_What needs to be done_
Pick out every line in the entries below that contains the string "dimensions", and copy each of those lines in full.

_Entries_
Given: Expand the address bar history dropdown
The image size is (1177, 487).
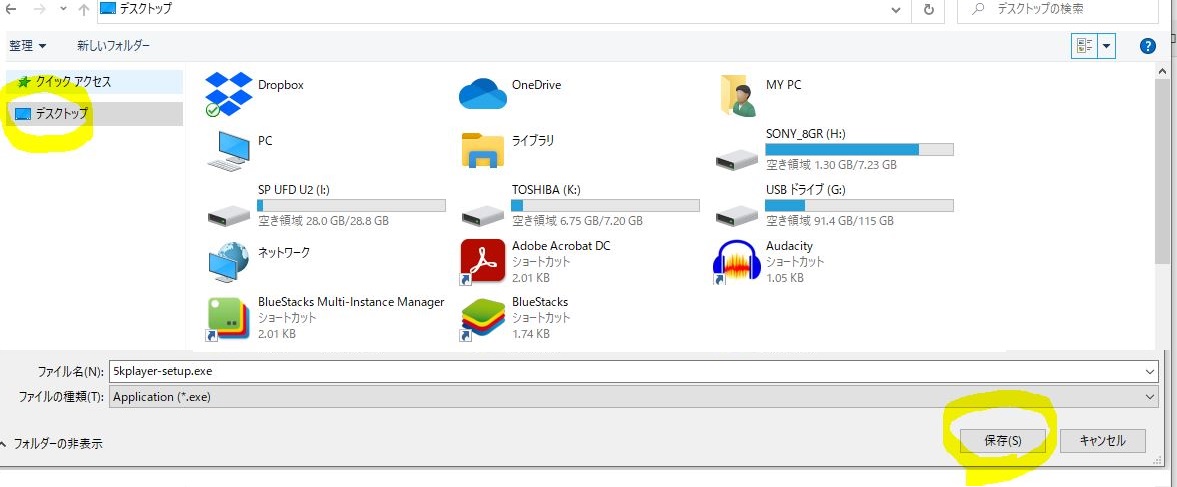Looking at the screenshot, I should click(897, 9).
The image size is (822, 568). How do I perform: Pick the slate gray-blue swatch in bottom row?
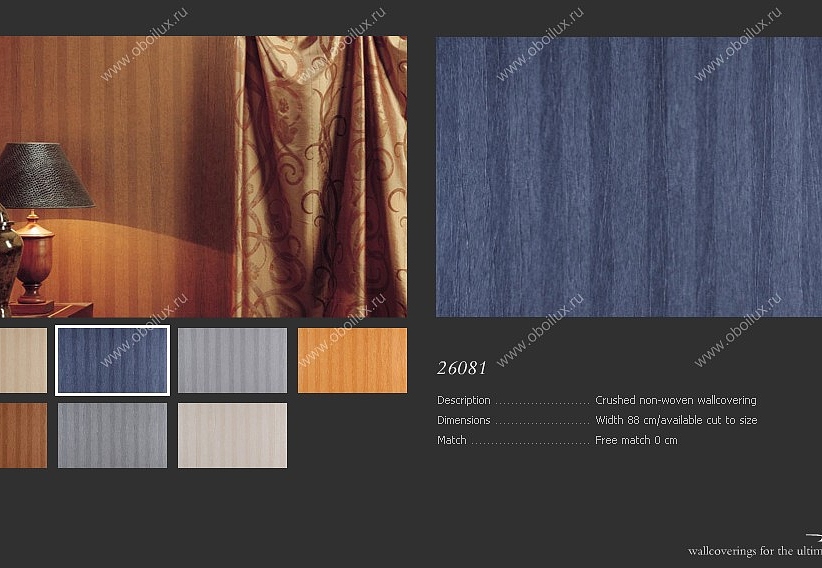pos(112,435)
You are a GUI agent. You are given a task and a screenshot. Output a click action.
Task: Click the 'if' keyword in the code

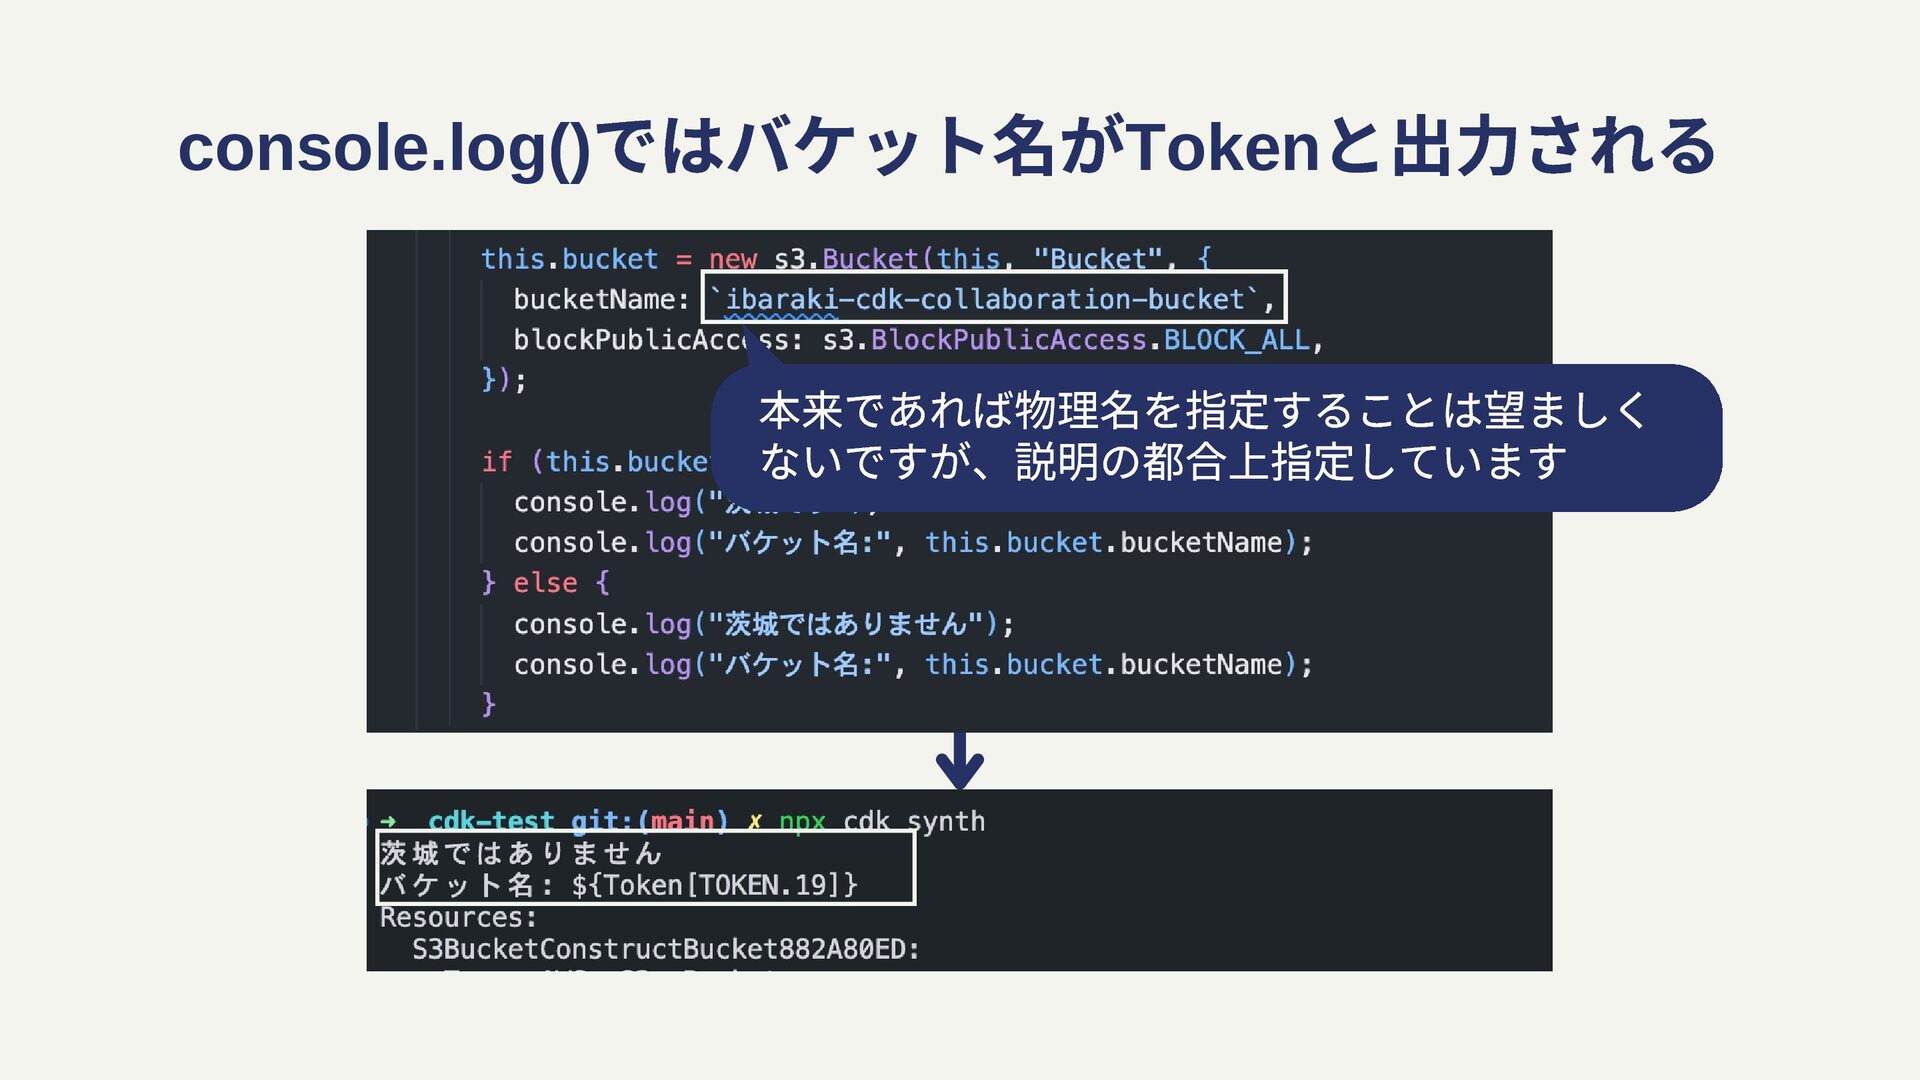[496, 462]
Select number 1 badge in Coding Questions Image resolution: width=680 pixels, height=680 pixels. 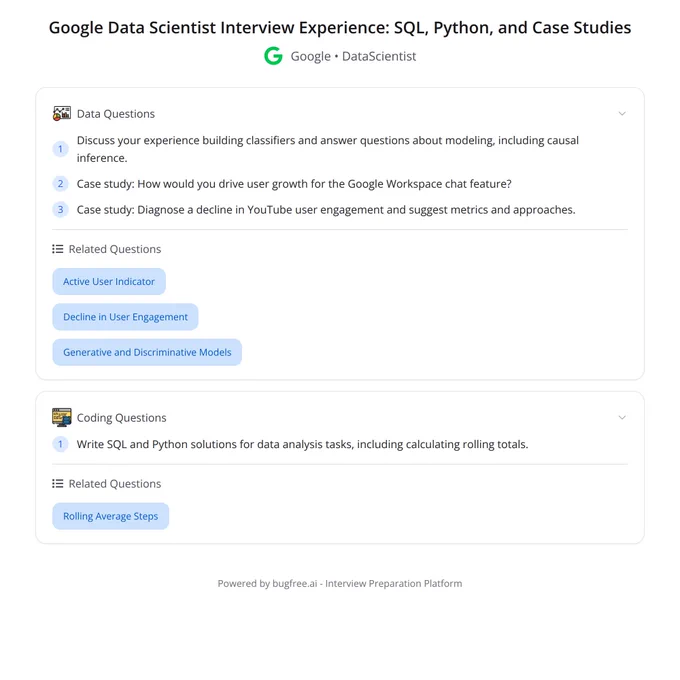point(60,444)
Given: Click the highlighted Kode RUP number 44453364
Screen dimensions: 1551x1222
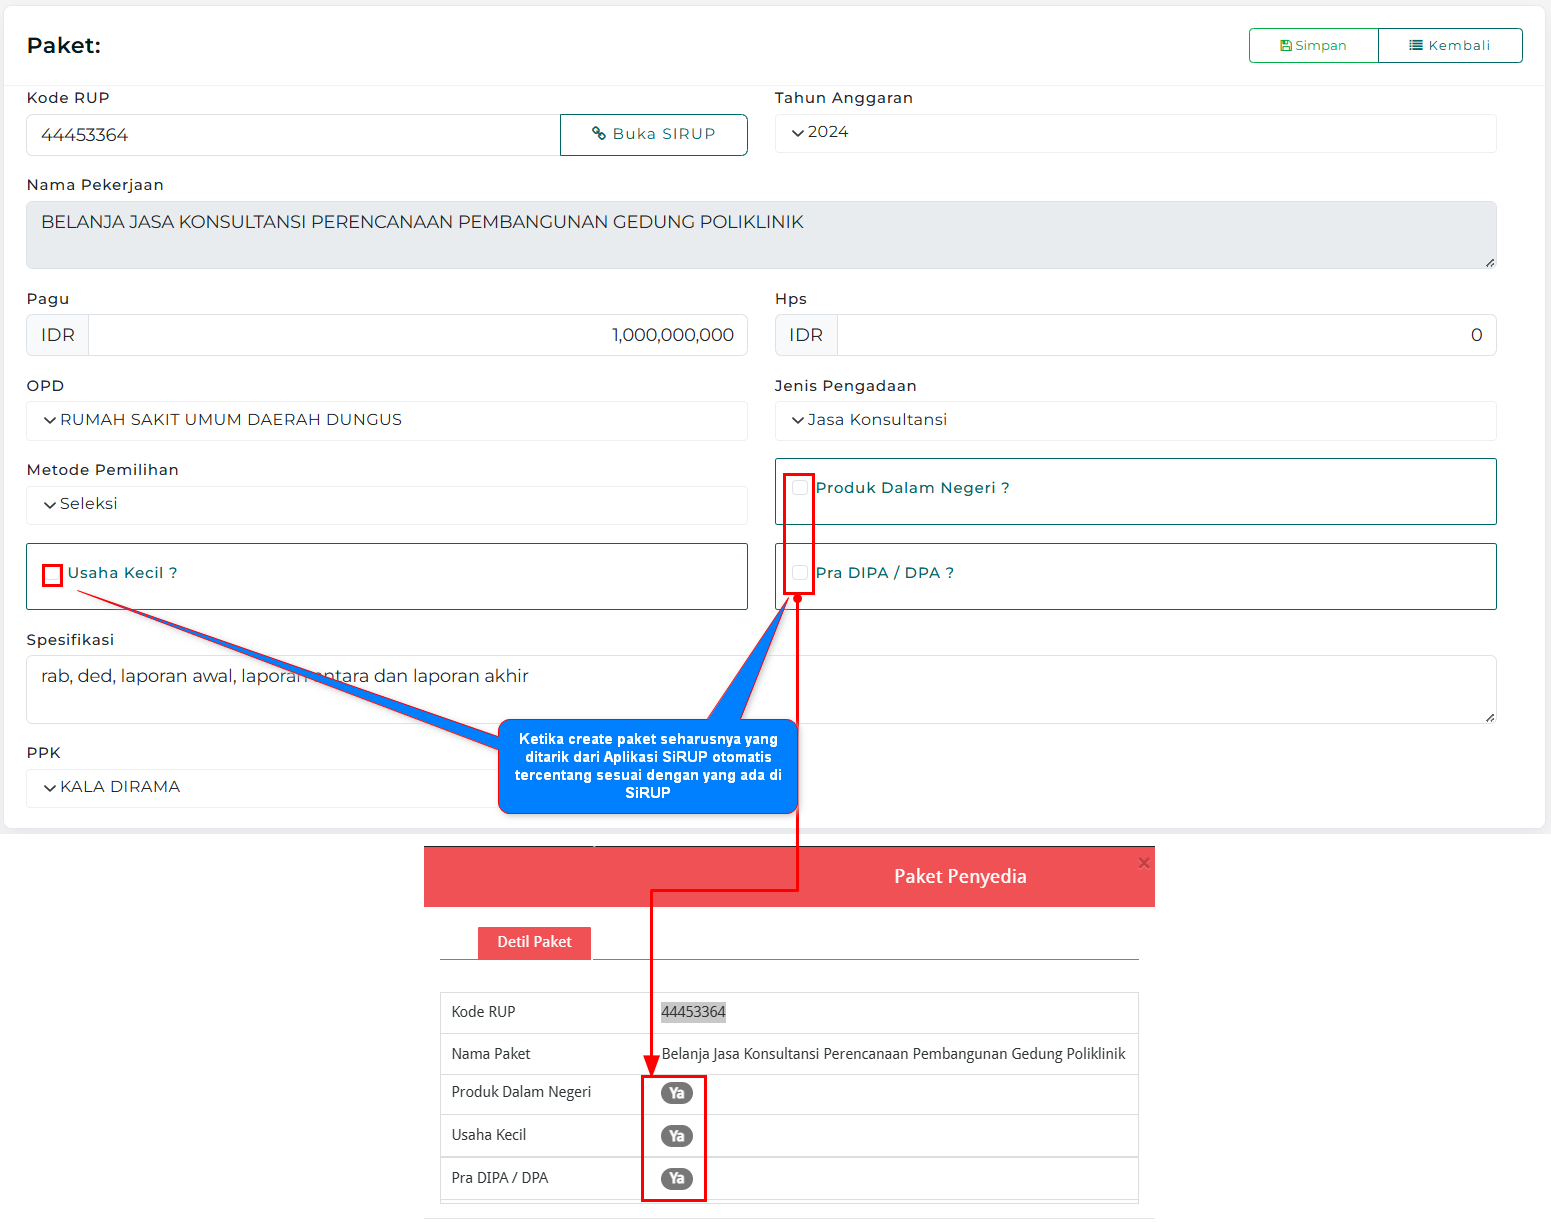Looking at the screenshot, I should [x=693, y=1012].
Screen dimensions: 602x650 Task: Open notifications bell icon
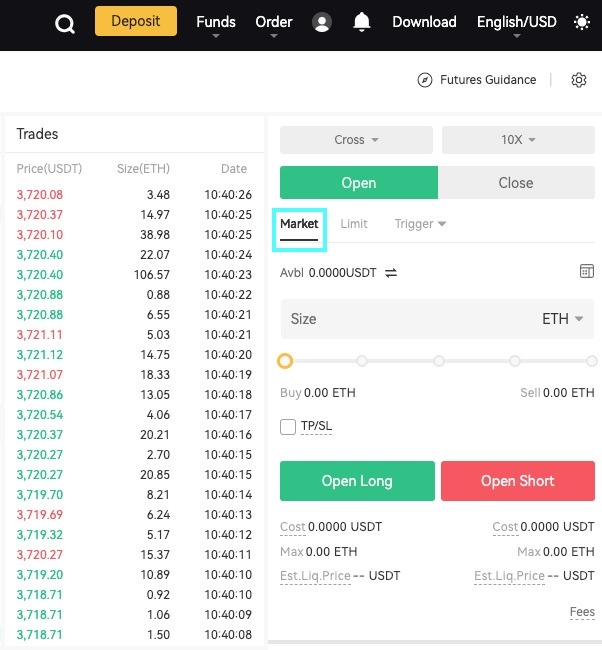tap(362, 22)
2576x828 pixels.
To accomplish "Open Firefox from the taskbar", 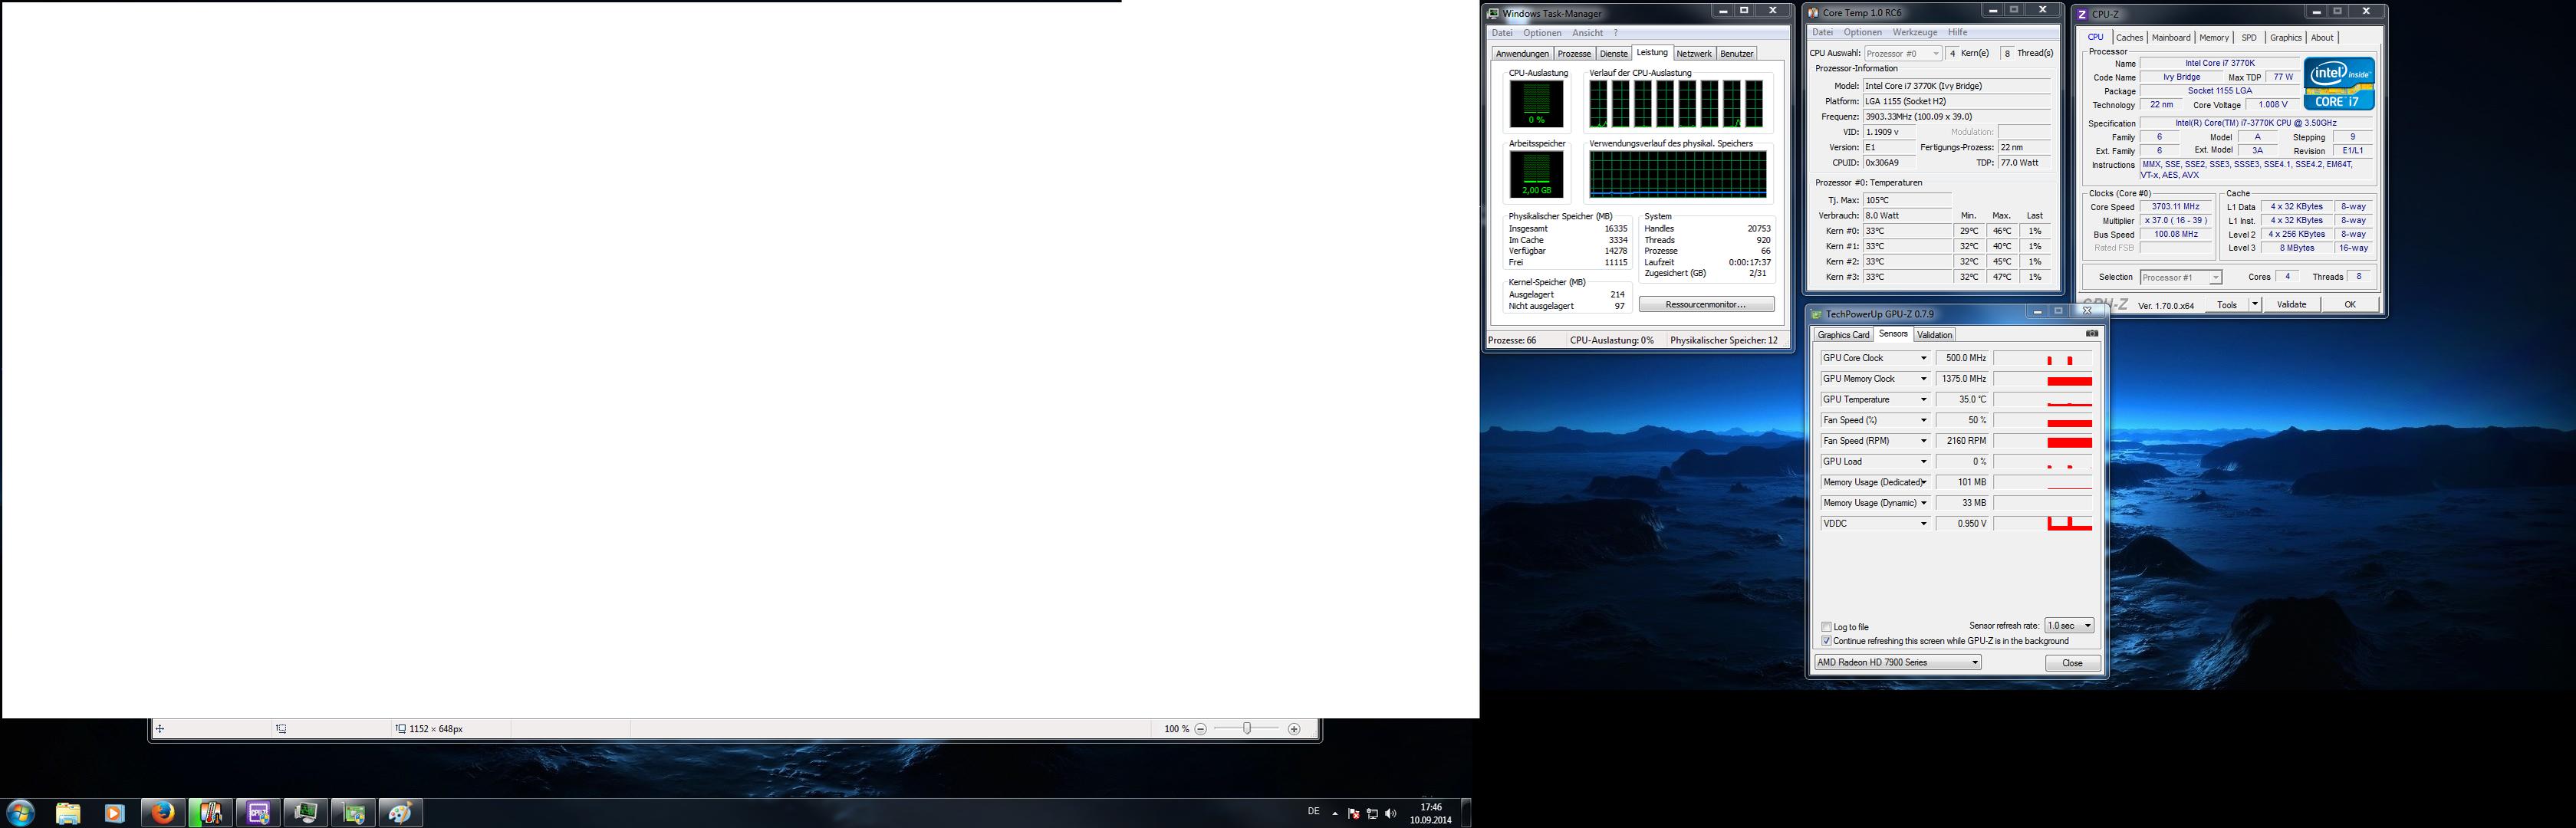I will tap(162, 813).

_Answer for the task_
Screen dimensions: 1551x1222
Screen dimensions: 602x650 Task: Open notifications bell icon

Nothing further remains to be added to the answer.